Nowatzke graduated in 1965 with a Bachelor's degree in Business Management. In 1986, he was inducted into Indiana Football Coaches Association Hall of Fame. In 1995, he was inducted into the Indiana University Athletics Hall of Fame.

==Professional career==

The Detroit Lions selected Nowatzke in the first round with the 11th overall pick in the 1965 NFL draft. He was also selected in the first round of the 1965 AFL draft by the New York Jets, but chose to play in the NFL with the Lions.

Nowatzke played five years with the Lions (1965–1969). In 1966, he rushed for 512 yards in 151 attempts, to go along with 54 pass receptions for 316 yards. Those numbers decreased significantly the following three years, especially with the addition of Miller Farr in the backfield; until 1969 when Nowatzke had no rushing attempts or receptions, and played in only nine games on special teams. He also had been injured in 1968, and in 1969 suffered a vertebra fracture in the neck (requiring two weeks in the hospital) when Detroit's coach was trying him out at middle linebacker in the pre-season. He was released by the Lions before the start of the 1970 season.

The Baltimore Colts were the only team willing to give Nowatzke a tryout in 1970, and they signed him to the practice squad as a backup linebacker, not a running back. Five games into the 1970 season, the Colts needed running backs and gave Nowatzke an opportunity. He started every game at running back the rest of the season, and scored the winning touchdown in the AFC East title game. He threw a key block in the Colts AFC championship win over the Oakland Raiders.

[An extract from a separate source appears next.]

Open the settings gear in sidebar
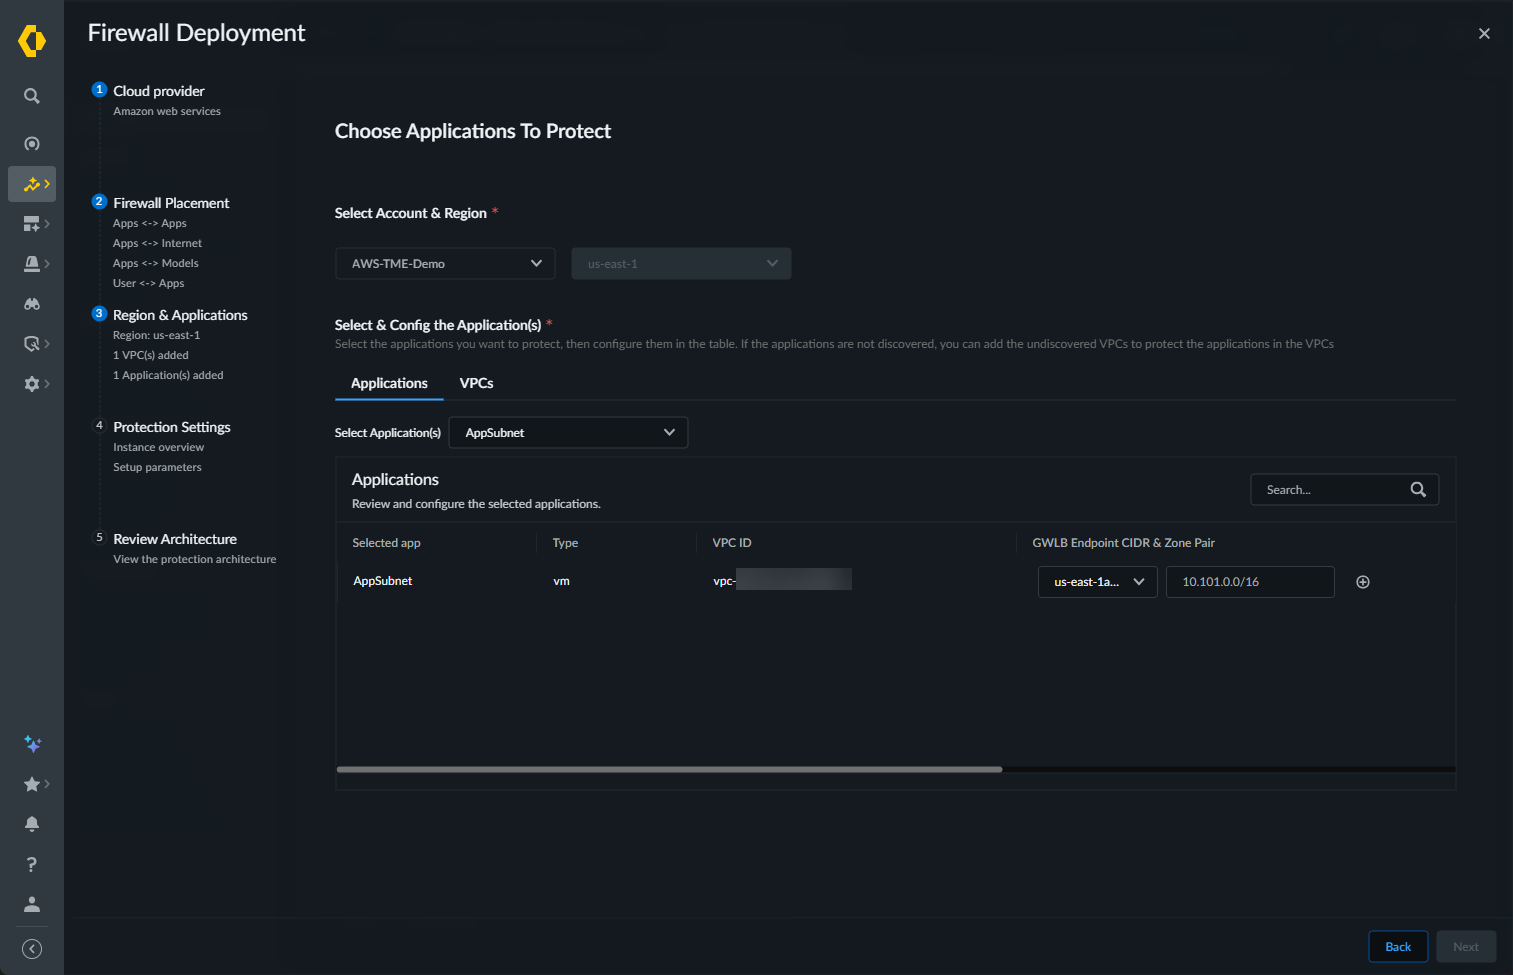 [x=32, y=384]
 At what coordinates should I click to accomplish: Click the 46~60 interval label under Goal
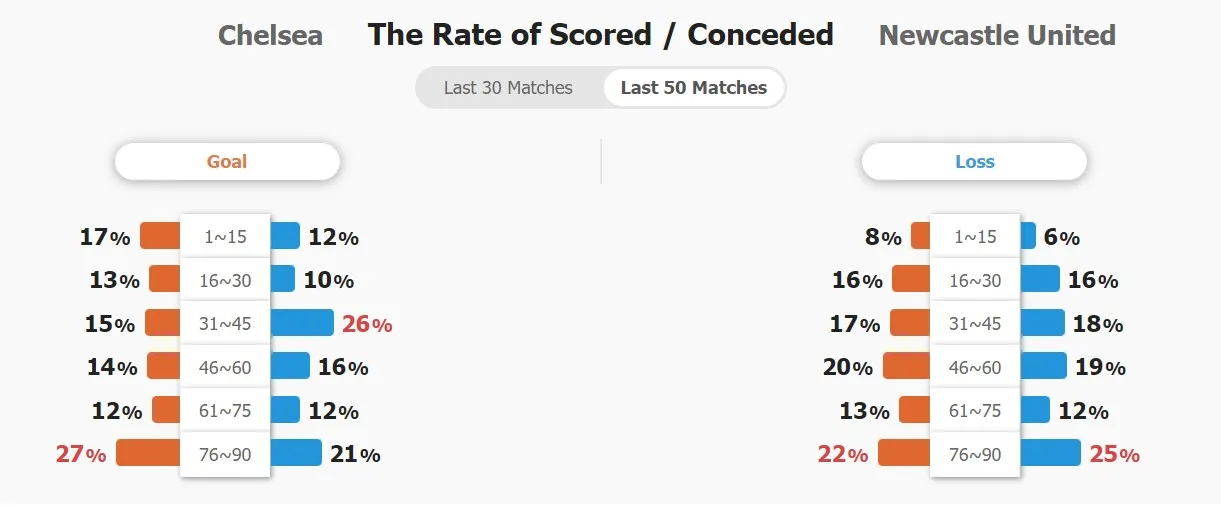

The Colts next game was Super Bowl V. Nowatzke rushed for 33 yards (a team high), and caught a 45-yard pass. On his most important play, late in the game he rushed for the touchdown that tied the game (with the extra-point made). The Colts would go on to win the game after a Mike Curtis interception with less than two minutes to play, and a field goal by Colts kicker Jim O'Brien with five seconds to play. He received the Colts Unsung Hero Award from a vote of his Colts' teammates.

In 1971, the Colts regained their running back corps, and did not need Nowatzke's services as a runner again, and played him sparingly at linebacker. After the 1972 season, the team released him, and he retired.

== Post-football career ==
After retiring, he ran a truck and trailer repair shop in Whitmore Lake, Michigan. He also bought the Clark Equipment Company, Brown Trailer Division in Detroit, and became a Great Dane dealer, one of the largest truck-trailer manufacturers in the United States.
He is a cousin of former BYU wide receiver Tim Nowatzke.

He was inducted into the National Polish-American Sports Hall of Fame in 2008.